A review by ncrabb
Monday the Rabbi Took Off by Harry Kemelman

4.0

The relationship between Rabbi David Small and his synagogue attendees in the small Massachusetts town where he lives is rocky and uneasy at best. He’s been working for a while without a contract, and the board isn’t sure it wants to renew him. But it doesn’t know quite how to diplomatically cut him loose.

Frustrated by the board’s behavior, Rabbi Small, his wife, and small son pack their things and go to Israel for several months. It’s while he is there that he discovers there are differences between the ritualistic nature of his work and the spiritual nature of things.
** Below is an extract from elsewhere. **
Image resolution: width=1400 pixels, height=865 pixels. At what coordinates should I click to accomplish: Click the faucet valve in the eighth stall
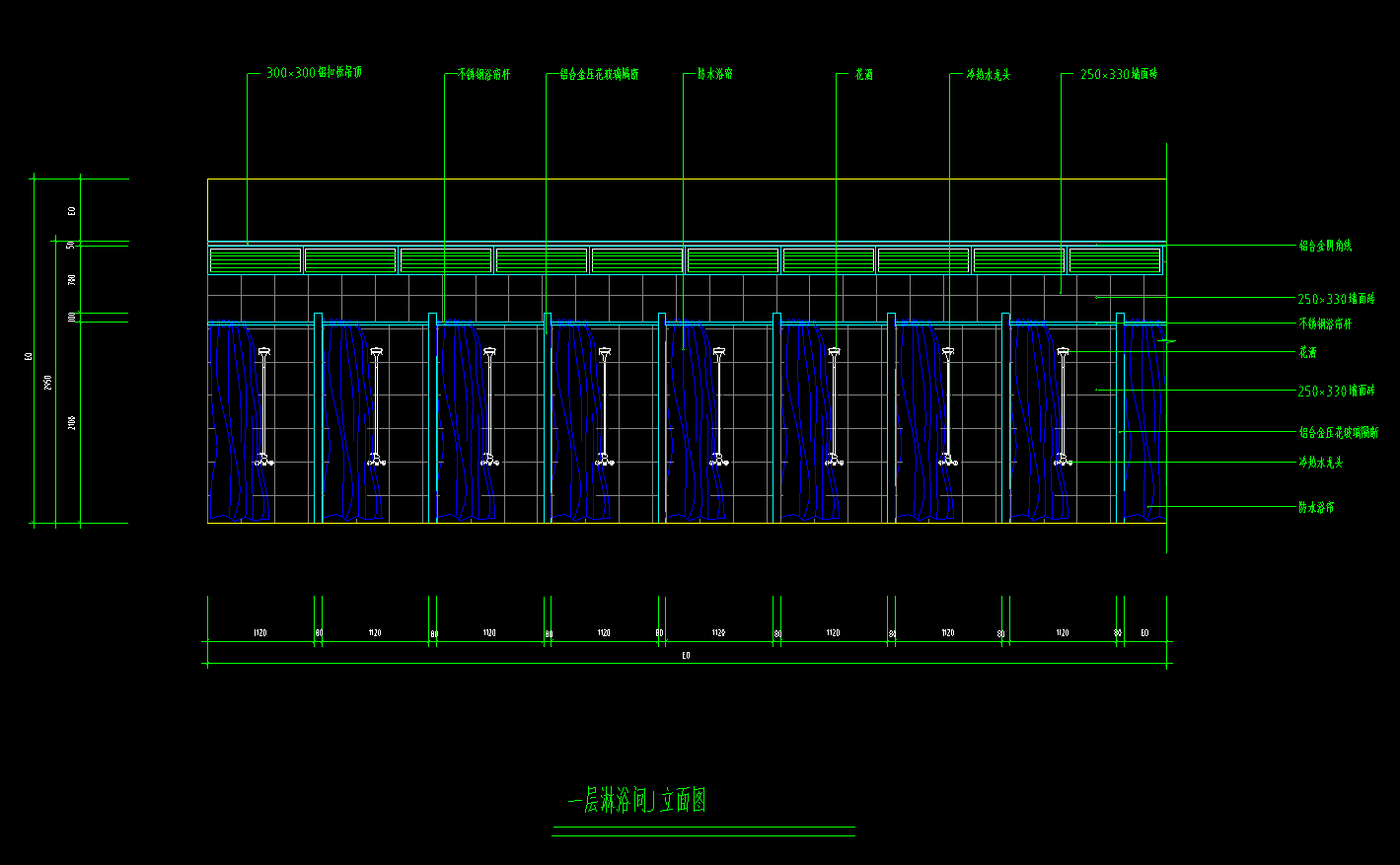tap(1063, 460)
This is a fascinating look at the age-old battle of outward appearance versus inner discipleship, although that ‘s probably the wrong word to use in this case, but I think you get the picture well enough.

Within days of his appearance in Israel, a terrorist bomb explodes not far from the house he has rented. He gets on the police radar by innocently asking someone directions to his new abode, and he does that late at night while dealing with insomnia.

When a second bomb goes off weeks later, killing a car broker whom Small and some associates of his from the States had visited earlier that day, the intelligence officials and the cops come looking again. But this time, Small must use the Talmudic wisdom he has to solve the killing and clear a young American suspected of orchestrating the death.

There isn’t any adrenaline-rich heart-palpating action here, but there rarely or never is in this series. Instead, these mysteries are rather cerebral, and you get a fascinating snapshot of at leas one faction of Judaism in the 1970s. It is fascinating indeed.